By US release date. Sort of cheating and naming 3 total.
90: GoodFellas & Isla das Flores (Runner-Up: Close-Up)
91: JFK & The Double Life of Veronique (RU: 35 Up)
92: Malcolm X & Europa (RU: Unforgiven)
93: A Brighter Summer Day & Baraka (RU: Naked)
94: Pulp Fiction & Fresh (RU: Hoop Dreams)
95: Heat & Se7en (RU: Leaving Las Vegas)
96: Fargo & The Georgetown Loop (RU: The People Vs. Larry Flynt)
97: Good Will Hunting & Jackie Brown (RU: Public Housing)
98: Mother and Son & The Thin Red Line (RU: Rushmore)
99: Magnolia & Being John Malkovich (RU: Rosetta)

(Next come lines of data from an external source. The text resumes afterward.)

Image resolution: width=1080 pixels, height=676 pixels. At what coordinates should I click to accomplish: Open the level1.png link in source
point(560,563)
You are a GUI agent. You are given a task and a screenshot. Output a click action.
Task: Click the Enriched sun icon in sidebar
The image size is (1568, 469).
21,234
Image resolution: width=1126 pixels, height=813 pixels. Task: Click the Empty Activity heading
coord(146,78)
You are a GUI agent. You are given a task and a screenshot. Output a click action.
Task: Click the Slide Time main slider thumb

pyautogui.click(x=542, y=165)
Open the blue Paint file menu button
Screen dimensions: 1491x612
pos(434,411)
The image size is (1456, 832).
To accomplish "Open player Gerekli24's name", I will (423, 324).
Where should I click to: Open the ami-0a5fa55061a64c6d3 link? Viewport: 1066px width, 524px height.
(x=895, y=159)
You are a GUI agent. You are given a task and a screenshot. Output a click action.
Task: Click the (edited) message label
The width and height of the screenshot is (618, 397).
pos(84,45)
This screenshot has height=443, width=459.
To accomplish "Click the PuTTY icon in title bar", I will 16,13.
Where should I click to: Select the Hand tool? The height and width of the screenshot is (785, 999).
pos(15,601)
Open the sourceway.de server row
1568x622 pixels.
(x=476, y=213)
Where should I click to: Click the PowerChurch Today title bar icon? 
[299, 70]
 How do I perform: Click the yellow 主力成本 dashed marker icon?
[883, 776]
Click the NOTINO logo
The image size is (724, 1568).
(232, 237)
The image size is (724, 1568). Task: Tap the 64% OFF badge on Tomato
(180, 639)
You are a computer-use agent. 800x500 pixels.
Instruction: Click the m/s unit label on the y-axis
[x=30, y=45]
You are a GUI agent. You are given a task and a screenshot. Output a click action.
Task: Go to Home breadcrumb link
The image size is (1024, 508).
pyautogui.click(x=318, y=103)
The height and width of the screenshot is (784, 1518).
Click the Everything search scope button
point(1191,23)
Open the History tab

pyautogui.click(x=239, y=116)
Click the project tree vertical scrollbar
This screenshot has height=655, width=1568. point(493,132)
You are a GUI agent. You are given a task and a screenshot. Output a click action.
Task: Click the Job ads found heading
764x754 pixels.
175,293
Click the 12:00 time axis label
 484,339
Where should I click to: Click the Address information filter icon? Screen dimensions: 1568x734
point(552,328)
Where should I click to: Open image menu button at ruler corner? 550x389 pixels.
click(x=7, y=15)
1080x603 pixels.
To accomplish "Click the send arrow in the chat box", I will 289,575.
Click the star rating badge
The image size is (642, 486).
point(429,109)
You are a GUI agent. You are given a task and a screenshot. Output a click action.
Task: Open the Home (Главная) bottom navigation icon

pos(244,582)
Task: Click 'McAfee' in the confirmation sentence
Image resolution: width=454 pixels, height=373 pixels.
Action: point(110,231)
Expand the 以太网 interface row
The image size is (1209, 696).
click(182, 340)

1990: Goodfellas & Metropolitan
1991: Hearts of Darkness: A Filmmakers Apocalypse & Barton Fink
1992: Unforgiven & My Cousin Vinny
1993: Naked & A Perfect World
1994: Chungking Express & Three Colours: Red
1995: SEVEN & Dead Man
1996: A Moment of Innocence & Bottle Rocket
1997: Princess Mononoke & Perfect Blue
1998: Rushmore & The Big Lebowski
1999: Ratcatcher & All About My Mother
I think the 90's may be the best decade for independent and foreign cinema, i think it may be the worst for mainstream though which it's most praised for nowadays. Nearly every popular film i return to from that decade is horribly dated in so many ways that other decades aren't, have to suspend much more than disbelief to accept some of those films. I have alot of nostalgia for the decade since i had siblings older than me that introduced me to those films growing up so i love alot of them despite this, but yeah it's definitely overpraised as a Blockbuster Utopia; if such a decade exists it's easily the 80's their dated flaws are actually fun not awkward.